EXCERPTED PASSAGE —
Obviously, you have to replace 'd:\quake2\quake2.exe' with the path and drive of wherever you've installed Quake2. Now, this is a pretty basic setup - you can put more in this command line, but that'll do us for now. Running this will present you with an Olde Worlde console-type window, and if all goes to plan you should see the message 'Quake2 initialised'.

What's with the '+set game action' etc. on that line? Well, we're basically setting a few server variables direct from the command line. Don't panic if the sound of server variable scares you, these are just simple configuration values. In the example above:

   +set game action

- This tells Quake2 that this is an Action Q2 game rather than an ordinary Q2 game

   +set dedicated 1

- Instructs Q2 to start up as a dedicated server, without the actual Q2 playable game.

   +set rcon_password "wibble"

- This is a password that you can use to access the server from within your Quake2 client.

There's loads more you can put on this command line, but it can get confusing after a while. When you start running proper servers, you'll probably want to use a configuration file for the settings. We'll look at these a little later.

The rcon_password is kind of useful, especially if the PC you're actually playing on isn't close to the server. You can use this to send commands to the server without even leaving your seat. Using the above example, you simply bring up the console when you're playing and type:

   rcon wibble <whatever commands we want to send>


   rcon wibble map cliff2

Handy for lazy people like me, eh? I like cliff2, by the way, in case you hadn't gathered by now...

ACTIVITIES —
(A) Answer the following from the Quake2 server passage:
(i) What message should appear in the console-type window if all goes to plan?
(ii) What does "+set dedicated 1" instruct Q2 to do?
(iii) What will you probably want to use for the settings once you start running proper servers?
(B) Reproduce the Quake2 server passage word for word, from "The rcon_password is" up to and including "gathered by now...".

DATA FOR ANALYSIS —

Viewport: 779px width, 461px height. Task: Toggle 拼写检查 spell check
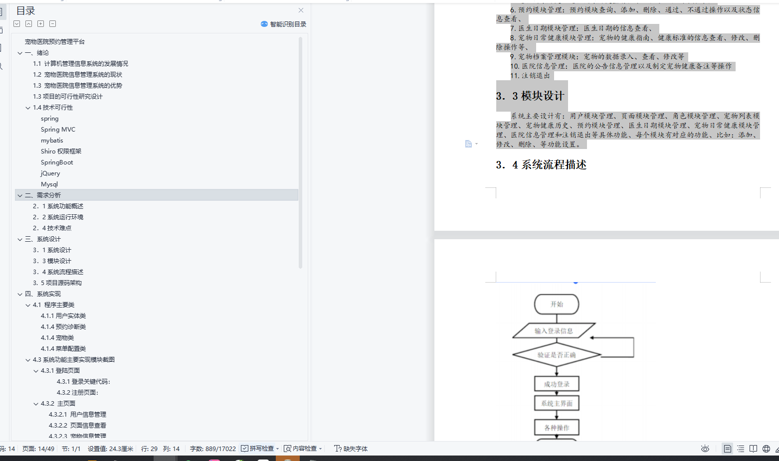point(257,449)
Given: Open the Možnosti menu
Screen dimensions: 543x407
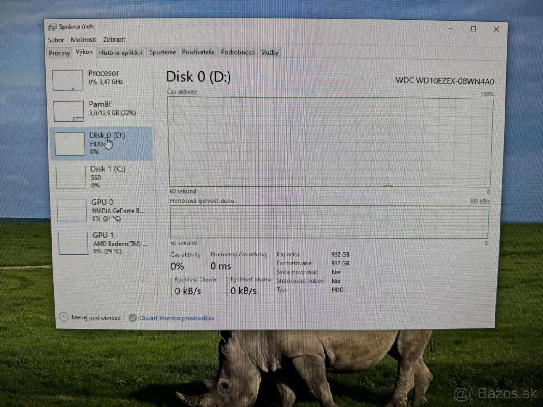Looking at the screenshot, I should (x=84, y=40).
==
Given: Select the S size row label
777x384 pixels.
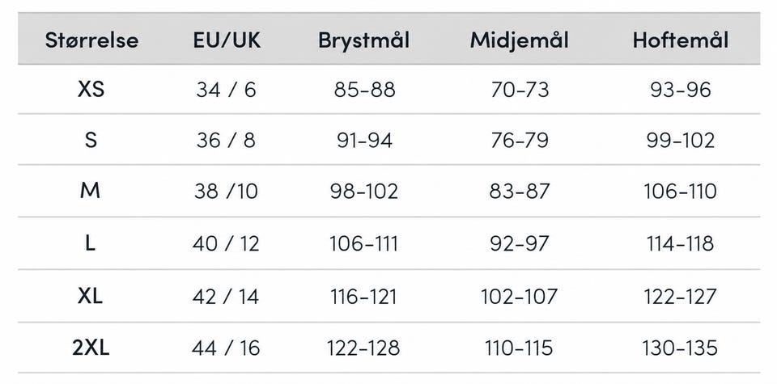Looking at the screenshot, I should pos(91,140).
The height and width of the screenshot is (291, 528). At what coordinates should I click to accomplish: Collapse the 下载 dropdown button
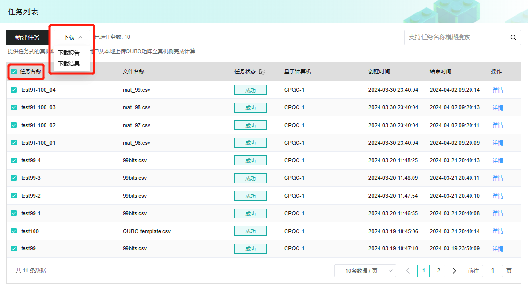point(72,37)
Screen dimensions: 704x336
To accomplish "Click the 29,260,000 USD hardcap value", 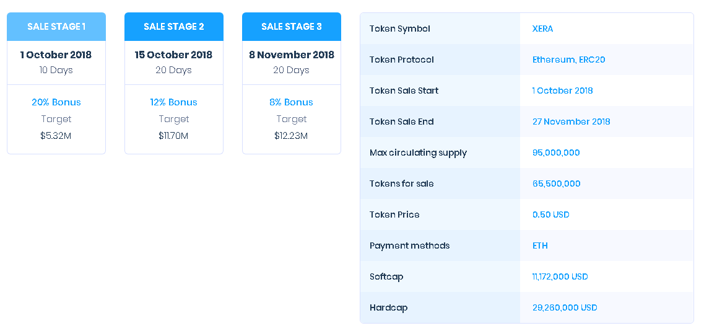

ANSWERS FOR THE TASKS —
(A)
(i) 'Quake2 initialised'
(ii) It instructs Q2 to start up as a dedicated server, without the actual Q2 playable game.
(iii) A configuration file.

(B)
The rcon_password is kind of useful, especially if the PC you're actually playing on isn't close to the server. You can use this to send commands to the server without even leaving your seat. Using the above example, you simply bring up the console when you're playing and type:

   rcon wibble <whatever commands we want to send>


   rcon wibble map cliff2

Handy for lazy people like me, eh? I like cliff2, by the way, in case you hadn't gathered by now...